*** Given passage ***
Natalie Novosel

Adelaide Lightning
- Position: Guard
- League: WNBL

Personal information
- Born: November 22, 1989 (age 36) Lexington, Kentucky, U.S.
- Nationality: American / Australian
- Listed height: 5 ft 11 in (1.80 m)
- Listed weight: 165 lb (75 kg)

Career information
- High school: Lexington Catholic (Lexington, Kentucky)
- College: Notre Dame (2008–2012)
*** End of Given passage ***
*** Records provided ***
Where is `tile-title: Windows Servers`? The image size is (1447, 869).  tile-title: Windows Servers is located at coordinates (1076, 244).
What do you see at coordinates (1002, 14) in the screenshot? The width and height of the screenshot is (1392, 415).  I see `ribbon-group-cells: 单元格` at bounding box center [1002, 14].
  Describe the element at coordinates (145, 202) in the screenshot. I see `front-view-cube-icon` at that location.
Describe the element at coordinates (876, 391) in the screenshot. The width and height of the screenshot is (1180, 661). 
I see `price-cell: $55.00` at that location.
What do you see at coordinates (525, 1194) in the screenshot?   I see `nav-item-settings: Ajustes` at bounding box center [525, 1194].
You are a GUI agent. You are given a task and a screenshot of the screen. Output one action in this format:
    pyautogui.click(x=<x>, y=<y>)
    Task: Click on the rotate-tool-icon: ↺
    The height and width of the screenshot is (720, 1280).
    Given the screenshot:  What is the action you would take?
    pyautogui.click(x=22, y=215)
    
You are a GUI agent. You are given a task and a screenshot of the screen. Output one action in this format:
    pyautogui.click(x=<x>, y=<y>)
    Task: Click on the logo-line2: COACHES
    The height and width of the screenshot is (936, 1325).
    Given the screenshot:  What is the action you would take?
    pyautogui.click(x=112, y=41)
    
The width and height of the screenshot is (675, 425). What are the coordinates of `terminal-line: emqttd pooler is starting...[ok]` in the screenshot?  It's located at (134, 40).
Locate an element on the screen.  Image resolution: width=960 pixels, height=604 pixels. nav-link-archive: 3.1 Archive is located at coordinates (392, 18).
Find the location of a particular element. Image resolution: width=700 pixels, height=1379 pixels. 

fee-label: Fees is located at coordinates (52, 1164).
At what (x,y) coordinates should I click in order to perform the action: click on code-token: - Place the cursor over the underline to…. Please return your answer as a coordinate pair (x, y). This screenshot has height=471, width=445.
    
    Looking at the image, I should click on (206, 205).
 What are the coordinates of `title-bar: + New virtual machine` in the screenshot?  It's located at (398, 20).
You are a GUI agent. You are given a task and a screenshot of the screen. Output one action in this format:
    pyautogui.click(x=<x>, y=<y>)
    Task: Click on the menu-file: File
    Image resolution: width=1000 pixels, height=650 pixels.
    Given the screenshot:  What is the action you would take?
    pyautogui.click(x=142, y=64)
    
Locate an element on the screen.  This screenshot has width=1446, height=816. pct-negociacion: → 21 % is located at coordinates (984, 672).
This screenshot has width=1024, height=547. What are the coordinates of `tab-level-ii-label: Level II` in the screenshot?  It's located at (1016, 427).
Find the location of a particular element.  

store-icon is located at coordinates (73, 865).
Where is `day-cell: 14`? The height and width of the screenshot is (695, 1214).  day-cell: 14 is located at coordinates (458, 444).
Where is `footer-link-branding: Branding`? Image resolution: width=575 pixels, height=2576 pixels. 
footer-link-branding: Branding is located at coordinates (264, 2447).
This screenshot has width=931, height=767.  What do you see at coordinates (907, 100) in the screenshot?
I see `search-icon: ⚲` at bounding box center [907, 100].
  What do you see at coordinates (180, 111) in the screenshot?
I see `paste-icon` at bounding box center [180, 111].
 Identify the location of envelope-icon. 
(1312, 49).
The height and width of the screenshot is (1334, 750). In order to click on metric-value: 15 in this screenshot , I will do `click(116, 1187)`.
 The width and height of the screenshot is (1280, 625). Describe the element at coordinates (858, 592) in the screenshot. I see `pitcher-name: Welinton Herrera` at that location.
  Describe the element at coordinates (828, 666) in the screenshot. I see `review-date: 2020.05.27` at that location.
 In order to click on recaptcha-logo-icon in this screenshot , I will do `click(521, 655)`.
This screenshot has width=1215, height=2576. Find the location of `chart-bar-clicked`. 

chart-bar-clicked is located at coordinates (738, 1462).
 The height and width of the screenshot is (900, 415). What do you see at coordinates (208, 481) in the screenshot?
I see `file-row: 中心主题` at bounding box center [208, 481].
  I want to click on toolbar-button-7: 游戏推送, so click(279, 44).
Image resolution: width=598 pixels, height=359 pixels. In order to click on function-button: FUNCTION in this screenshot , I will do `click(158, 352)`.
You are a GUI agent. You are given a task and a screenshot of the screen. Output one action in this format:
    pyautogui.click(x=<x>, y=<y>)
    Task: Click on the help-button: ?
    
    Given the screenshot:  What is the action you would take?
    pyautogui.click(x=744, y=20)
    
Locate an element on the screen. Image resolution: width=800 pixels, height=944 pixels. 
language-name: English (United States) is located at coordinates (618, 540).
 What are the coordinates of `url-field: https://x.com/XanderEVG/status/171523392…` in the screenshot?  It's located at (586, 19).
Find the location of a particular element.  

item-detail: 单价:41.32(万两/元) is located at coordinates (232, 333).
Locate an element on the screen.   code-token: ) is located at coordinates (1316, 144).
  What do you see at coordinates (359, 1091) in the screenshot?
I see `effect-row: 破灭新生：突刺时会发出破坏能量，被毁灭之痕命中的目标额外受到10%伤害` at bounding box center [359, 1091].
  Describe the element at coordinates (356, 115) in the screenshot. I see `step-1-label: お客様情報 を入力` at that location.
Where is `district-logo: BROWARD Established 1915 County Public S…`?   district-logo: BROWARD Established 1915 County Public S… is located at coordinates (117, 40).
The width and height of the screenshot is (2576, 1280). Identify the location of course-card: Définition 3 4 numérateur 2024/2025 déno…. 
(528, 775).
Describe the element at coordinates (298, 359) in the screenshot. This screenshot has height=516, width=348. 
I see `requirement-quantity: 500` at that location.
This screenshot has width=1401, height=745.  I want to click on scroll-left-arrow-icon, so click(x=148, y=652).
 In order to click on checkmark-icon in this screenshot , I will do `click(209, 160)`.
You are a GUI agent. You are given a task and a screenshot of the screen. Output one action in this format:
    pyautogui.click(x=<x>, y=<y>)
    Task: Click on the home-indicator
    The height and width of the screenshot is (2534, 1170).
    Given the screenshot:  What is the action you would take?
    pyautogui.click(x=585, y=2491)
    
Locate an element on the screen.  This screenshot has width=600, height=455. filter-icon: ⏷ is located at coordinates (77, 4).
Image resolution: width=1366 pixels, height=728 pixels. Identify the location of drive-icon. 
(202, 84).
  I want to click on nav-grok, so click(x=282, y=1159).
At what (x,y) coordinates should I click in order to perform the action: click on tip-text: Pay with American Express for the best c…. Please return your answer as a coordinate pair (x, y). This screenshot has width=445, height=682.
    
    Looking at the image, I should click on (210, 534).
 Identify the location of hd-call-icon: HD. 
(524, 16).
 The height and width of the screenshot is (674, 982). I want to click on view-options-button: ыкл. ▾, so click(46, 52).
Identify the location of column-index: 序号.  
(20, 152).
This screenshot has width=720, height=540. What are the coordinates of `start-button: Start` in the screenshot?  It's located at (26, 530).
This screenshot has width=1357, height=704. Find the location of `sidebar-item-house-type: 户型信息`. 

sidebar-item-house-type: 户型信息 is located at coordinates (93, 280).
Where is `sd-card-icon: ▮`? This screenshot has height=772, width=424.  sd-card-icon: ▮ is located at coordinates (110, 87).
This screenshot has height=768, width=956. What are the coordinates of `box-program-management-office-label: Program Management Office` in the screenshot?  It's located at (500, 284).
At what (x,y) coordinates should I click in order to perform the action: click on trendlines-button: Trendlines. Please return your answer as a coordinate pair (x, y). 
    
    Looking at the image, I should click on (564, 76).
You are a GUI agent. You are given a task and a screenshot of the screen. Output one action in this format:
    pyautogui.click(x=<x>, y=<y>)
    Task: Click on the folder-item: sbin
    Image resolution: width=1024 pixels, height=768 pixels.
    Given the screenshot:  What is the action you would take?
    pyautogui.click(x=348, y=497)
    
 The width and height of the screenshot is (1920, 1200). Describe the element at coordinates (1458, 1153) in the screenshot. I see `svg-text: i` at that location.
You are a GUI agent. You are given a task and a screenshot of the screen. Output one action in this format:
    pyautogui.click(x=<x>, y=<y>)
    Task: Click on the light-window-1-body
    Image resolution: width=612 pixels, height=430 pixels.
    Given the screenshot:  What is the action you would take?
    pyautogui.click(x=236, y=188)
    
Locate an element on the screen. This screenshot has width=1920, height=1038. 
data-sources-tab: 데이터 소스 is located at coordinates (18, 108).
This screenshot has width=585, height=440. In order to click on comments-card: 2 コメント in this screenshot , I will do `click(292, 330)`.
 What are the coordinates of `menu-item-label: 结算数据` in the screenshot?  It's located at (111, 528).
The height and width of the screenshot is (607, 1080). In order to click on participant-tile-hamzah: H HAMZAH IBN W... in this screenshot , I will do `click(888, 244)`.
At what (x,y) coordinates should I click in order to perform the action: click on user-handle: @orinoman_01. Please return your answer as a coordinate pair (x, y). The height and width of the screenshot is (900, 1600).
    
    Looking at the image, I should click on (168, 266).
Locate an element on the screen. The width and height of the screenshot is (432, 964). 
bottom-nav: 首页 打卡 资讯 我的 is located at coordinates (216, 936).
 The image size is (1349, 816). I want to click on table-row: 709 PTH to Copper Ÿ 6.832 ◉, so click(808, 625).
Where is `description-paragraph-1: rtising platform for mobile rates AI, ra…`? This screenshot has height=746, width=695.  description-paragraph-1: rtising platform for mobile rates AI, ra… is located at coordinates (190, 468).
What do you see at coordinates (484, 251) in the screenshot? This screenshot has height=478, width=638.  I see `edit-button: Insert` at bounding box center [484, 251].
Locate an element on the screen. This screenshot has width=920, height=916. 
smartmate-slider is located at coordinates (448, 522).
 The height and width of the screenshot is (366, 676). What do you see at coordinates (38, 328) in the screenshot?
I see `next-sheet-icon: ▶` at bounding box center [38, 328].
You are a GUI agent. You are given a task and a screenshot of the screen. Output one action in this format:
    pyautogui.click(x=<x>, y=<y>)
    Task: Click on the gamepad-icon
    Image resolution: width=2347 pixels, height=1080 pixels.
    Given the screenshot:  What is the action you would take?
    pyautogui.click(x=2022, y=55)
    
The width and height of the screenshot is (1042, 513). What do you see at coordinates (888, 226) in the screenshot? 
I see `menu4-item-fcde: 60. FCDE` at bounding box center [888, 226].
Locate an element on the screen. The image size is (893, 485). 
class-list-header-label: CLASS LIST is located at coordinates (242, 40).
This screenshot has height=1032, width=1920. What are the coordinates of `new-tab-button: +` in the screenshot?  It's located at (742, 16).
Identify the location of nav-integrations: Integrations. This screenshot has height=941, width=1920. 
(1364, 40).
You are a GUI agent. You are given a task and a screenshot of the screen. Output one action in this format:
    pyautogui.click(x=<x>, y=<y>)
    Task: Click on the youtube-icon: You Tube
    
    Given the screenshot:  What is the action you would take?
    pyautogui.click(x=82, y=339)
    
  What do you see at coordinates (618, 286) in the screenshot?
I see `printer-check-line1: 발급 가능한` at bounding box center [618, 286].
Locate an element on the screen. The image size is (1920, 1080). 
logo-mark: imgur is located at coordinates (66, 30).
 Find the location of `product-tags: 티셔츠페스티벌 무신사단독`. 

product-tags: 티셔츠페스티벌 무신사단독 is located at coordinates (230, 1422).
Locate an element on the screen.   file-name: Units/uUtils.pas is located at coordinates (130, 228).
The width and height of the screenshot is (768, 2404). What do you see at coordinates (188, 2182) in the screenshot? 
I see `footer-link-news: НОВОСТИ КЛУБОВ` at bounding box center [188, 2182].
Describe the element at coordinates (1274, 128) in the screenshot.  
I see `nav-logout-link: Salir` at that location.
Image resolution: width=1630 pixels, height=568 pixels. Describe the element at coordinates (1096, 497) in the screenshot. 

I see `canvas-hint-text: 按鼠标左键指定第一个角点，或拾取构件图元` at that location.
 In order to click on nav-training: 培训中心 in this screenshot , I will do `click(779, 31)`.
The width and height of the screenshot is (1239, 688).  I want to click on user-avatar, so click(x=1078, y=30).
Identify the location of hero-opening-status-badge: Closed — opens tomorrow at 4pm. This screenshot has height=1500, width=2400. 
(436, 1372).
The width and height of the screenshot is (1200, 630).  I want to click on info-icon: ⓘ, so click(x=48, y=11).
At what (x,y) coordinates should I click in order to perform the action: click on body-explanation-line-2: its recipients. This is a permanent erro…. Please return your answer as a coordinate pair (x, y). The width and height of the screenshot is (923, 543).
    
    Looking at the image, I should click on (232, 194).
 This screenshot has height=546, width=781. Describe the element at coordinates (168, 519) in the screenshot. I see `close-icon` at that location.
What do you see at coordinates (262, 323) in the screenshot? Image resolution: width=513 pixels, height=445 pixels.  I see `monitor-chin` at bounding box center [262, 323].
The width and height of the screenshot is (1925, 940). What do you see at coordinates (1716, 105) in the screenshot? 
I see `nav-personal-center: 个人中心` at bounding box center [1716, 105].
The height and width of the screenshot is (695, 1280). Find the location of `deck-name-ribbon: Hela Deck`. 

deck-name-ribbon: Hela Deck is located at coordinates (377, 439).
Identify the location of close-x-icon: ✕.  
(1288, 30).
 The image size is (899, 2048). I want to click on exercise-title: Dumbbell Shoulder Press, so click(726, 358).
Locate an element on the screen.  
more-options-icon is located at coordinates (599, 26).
*** End of Records provided ***
What is needed:
Rewrite the part of the Natalie Novosel profile that opens with the words "Personal information" and closes with "165 lb (75 kg)", swapping "Nationality" for "Citizenship".

Worked solution:
Personal information
- Born: November 22, 1989 (age 36) Lexington, Kentucky, U.S.
- Citizenship: American / Australian
- Listed height: 5 ft 11 in (1.80 m)
- Listed weight: 165 lb (75 kg)